Like most cultural institutions, museums are having a tough time of it at the moment. Because their collections have been out of sight for some while, curators have been finding new and unlikely ways to engage their audiences online: from virtual learning to Museum Challenges. There have been all kinds of unconventional museums in the past too, and I’ve been looking at a few of the ones that called themselves museums, but which existed only on paper.
The Royal Society’s original seventeenth-century museum Repository is long gone, unfortunately, but there are one or two remnants of early objects in our collections. My favourite is the cut-out version of a large herring caught off Scotland in 1663 and forwarded to the Society by Sir Robert Moray (1608/9-1673). A pity you can’t see the fish itself, but the 19½ inch model is the next best thing, and presumably a lot easier on the nose in the days before rapid door-to-door parcel deliveries.
Fisherman’s tale: a 19½ inch herring from 1663 (RS.15183)
The Scottish fish appears alongside measurements for what was thought to be an anomalously large human child. Past accumulations of exhibits very often contained such extremes, many of which we’d find quite unacceptable as display content today. I’ve been learning that interest in the curious continued in print form into the late eighteenth and early nineteenth centuries, and again, we have a few illustrated examples, particularly reproducing biographies and prints of quite obscure historical figures. These were culled from rival ‘Wonderful Museums’, initiated by William Granger (fl.1765-1809) and by Ralph Smith Kirby.
William Granger’s The new wonderful museum and extraordinary magazine… was produced in association with James Caulfield (1764-1826) from 1802. The magazine resembles a random sampling of Wikipedia pages: it contained an eclectic mixture of ‘singular’ biographies, anecdotes, ghosts and oddities, often with illustrations redrawn from earlier engraved plates. These were the work of Caulfield, a well-known print collector and salesman as well as a printmaker and publisher. A random sample of the ‘Museum’ contents gives you something of its flavour: in the first volume, a brief note on Robert Boyle’s air-pump (p.90) is preceded by a biography of the allegedly 152-year-old Thomas Parr of Winnington and followed irresistibly (and unaccountably) by a description of ‘The remarkable dirty warehouse in Leadenhall Street’.

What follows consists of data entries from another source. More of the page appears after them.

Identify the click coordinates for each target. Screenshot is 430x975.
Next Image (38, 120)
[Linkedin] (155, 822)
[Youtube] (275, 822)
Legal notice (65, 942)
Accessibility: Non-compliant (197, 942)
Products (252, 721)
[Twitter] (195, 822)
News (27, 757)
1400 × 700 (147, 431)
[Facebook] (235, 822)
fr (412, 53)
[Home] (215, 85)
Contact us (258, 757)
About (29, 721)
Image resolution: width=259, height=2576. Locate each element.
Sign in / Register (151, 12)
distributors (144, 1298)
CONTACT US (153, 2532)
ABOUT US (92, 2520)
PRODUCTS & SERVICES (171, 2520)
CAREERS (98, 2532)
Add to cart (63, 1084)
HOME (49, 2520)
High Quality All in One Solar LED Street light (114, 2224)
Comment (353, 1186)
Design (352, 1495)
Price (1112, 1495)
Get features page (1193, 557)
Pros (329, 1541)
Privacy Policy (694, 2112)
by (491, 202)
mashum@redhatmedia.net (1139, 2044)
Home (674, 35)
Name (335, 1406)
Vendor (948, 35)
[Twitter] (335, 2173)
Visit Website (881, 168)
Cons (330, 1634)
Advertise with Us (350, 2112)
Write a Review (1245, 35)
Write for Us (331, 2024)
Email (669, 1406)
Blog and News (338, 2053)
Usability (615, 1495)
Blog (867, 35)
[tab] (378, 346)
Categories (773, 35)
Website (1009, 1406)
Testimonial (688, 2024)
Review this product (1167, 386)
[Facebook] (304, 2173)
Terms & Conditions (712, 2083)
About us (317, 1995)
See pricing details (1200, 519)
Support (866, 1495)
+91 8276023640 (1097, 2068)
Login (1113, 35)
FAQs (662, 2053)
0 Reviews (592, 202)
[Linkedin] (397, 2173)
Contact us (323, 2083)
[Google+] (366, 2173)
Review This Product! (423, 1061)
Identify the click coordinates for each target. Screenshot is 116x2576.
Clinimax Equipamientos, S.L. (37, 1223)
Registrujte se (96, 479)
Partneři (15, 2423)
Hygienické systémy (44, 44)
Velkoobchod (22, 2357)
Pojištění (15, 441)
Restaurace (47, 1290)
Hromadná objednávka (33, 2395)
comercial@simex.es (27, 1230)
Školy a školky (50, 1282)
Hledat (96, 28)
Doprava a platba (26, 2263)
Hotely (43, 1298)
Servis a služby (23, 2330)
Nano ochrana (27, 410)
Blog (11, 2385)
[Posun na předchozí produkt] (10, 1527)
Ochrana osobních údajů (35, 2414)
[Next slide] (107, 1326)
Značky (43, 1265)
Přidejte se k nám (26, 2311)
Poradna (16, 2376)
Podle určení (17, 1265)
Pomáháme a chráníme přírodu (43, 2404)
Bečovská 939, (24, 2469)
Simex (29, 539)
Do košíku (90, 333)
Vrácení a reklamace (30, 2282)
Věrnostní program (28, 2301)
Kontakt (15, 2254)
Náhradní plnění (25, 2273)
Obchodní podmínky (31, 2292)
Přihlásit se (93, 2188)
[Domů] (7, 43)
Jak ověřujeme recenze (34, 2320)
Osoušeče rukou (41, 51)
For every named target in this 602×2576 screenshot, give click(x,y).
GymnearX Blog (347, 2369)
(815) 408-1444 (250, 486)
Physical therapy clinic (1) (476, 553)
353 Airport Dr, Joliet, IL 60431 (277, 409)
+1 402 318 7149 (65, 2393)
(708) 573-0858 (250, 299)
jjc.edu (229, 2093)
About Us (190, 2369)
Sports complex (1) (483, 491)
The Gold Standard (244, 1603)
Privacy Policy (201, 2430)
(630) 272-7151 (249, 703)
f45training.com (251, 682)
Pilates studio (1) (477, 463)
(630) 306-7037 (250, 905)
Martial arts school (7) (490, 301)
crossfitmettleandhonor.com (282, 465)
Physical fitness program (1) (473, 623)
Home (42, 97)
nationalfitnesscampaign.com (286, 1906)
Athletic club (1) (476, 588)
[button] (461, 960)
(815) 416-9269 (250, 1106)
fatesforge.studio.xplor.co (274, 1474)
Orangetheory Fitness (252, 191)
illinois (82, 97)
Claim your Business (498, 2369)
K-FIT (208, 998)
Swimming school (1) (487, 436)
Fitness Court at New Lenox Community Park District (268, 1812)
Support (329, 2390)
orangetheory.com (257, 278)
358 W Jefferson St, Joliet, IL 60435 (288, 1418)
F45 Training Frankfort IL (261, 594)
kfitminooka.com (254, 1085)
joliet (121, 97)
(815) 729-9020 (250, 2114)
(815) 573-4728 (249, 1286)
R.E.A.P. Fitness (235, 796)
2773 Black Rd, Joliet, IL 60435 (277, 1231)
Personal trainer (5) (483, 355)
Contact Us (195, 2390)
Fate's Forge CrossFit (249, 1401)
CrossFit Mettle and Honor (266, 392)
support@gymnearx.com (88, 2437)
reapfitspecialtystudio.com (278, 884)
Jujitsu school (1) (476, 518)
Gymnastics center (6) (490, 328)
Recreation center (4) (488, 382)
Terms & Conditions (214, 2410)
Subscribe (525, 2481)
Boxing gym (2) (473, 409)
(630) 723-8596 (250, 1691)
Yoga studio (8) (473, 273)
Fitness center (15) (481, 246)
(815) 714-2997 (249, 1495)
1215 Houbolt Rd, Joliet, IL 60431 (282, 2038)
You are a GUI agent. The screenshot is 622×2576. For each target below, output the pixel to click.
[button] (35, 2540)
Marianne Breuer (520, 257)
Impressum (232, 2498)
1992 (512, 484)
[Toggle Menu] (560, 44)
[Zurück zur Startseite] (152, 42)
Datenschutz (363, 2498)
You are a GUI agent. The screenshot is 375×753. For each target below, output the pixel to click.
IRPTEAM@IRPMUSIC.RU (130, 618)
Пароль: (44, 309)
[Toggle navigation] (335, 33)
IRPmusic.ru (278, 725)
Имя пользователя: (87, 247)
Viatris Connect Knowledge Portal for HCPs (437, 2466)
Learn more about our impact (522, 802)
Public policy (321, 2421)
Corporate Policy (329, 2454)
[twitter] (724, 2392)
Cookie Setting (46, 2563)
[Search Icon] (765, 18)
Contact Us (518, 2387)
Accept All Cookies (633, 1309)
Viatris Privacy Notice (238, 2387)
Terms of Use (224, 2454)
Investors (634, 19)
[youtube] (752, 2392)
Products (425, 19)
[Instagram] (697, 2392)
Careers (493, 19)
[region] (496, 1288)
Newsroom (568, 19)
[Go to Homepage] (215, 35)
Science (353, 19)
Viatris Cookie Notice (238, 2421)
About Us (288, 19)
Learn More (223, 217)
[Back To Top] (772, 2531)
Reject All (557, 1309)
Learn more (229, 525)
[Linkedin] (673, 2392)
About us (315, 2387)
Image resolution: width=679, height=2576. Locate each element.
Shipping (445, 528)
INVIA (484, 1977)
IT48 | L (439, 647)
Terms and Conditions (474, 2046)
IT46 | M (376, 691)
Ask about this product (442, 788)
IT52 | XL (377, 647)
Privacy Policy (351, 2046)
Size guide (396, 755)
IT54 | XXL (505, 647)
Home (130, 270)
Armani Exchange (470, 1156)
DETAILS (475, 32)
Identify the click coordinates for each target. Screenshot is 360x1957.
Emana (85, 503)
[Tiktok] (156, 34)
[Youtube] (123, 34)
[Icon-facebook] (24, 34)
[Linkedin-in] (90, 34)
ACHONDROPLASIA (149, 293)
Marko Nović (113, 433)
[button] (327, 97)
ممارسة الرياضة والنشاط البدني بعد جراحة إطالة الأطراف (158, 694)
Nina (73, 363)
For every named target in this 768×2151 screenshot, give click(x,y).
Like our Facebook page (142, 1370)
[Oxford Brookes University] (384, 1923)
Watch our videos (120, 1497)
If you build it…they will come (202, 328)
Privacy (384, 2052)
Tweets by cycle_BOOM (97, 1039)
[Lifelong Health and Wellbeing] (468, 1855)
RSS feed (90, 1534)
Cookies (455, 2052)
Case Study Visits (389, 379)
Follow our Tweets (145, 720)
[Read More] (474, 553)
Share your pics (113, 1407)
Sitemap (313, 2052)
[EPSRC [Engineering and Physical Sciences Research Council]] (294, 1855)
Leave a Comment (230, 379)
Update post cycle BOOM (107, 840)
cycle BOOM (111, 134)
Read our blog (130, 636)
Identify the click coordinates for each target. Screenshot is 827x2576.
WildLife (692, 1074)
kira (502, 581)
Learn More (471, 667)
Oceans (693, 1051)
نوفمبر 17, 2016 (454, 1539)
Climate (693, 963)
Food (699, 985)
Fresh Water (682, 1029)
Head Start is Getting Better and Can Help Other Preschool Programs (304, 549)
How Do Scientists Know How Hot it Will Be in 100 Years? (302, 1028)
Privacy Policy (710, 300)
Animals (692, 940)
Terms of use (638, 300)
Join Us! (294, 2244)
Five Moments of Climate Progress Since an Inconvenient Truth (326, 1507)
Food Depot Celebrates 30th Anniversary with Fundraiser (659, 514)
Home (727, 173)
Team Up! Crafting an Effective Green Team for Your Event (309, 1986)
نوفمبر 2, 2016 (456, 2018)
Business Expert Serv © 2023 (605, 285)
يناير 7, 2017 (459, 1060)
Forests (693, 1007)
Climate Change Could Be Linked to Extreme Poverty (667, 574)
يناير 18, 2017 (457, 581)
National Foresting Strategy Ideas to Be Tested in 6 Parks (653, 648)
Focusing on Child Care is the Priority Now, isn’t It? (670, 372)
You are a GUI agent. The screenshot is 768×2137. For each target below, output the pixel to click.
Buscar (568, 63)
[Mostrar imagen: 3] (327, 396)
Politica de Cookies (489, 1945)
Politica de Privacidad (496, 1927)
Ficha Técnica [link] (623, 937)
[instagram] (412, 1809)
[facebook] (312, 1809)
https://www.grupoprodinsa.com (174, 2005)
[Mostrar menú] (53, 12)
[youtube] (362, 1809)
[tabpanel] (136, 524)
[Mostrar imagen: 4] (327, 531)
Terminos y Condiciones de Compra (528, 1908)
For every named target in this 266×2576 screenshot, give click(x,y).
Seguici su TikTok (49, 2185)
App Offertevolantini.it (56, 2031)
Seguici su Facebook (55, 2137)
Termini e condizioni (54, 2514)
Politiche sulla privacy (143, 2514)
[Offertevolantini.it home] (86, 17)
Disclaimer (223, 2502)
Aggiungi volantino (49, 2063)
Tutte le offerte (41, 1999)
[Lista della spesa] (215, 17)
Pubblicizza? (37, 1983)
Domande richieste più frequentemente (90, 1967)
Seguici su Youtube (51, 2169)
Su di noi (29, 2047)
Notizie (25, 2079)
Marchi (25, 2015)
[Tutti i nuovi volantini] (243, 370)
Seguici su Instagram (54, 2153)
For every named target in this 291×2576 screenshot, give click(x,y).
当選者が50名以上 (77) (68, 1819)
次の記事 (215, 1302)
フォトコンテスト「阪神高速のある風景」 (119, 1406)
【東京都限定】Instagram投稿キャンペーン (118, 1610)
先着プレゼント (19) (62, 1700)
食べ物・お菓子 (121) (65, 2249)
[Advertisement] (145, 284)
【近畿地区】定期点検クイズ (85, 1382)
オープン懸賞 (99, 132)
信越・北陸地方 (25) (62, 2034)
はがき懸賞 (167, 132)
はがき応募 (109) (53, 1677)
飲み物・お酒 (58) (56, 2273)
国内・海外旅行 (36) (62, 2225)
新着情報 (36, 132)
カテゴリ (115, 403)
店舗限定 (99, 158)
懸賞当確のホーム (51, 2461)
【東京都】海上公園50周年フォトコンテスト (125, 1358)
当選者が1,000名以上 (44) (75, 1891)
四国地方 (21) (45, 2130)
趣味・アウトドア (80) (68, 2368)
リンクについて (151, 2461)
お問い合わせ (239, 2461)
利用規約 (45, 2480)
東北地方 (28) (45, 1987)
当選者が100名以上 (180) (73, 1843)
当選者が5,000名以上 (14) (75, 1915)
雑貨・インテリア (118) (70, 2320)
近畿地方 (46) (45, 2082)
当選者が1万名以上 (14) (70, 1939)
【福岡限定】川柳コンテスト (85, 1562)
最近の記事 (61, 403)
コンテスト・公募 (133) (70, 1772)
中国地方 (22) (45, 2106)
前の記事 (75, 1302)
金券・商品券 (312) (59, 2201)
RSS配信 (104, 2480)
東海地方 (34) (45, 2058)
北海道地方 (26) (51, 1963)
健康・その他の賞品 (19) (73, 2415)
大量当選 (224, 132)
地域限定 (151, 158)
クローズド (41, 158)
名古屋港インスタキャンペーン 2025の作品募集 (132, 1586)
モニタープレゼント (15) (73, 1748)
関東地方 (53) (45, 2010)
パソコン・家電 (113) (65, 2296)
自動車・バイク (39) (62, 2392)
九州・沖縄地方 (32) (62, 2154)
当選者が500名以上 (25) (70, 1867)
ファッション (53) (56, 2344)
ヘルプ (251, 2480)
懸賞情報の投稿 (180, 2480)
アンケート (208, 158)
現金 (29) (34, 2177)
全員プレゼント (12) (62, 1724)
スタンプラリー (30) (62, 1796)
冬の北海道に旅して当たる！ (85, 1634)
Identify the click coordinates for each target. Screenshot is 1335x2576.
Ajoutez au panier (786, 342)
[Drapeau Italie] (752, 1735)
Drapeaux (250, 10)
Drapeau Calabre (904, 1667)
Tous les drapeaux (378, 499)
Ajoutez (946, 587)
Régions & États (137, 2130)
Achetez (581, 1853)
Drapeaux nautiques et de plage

Folk horror: Matthew Hopkins, the ‘witchfinder’
Among the engravings in the Royal Society’s collections emanating from Granger’s journal is one of Matthew Hopkins (d.1647), better known as the Witchfinder General of Civil War England (and played with movie gusto by Vincent Price). Granger’s journal has a surprisingly apt account of the notorious Hopkins’s methods, ‘such as who could not plead their cause nor hire an advocate, were the miserable victims of this wretch’s credulity, spleen and avarice.’ Similarly, we have Caulfield’s engraved version of the Irish faith-healer Valentine Greatrakes (1628-1682). The ‘stroker’, as he was known, was supposed to have laid hands on the future Astronomer Royal, John Flamsteed, and later visited London in 1666, coming into contact with Robert Boyle. Several documents associated with Greatrakes and the nature of his ‘miracles’ survive in the Society’s archives.
The ‘stroker’ Valentine Greatrakes (mistakenly named 'Nathaniel' in the caption) and patient
Granger’s ‘Museum’ wasn’t the only publication of its type. Ralph Kirby, who had apparently been employed by Granger, decided to cash in by setting up Kirkby’s wonderful and eccentric museum; or magazine of remarkable characters (1803, and in collected book form from 1820). He too dipped into varied topics, from the floating island of Derwentwater to the speed-walking exploits of Captain Barclay – Robert Barclay Allardice (1779-1854), whose thousand-mile epic walk of 1809 was fuelled by breakfasts of roasted fowl and strong ale. The journal also shamelessly reprinted material from the Royal Society’s Philosophical Transactions, including another ‘remarkable fish’, this time a whopping four-foot-nine specimen landed in Bristol in 1763 and described by James Ferguson. Until we can walk into a museum – soon I hope – such paper substitutes will have to do.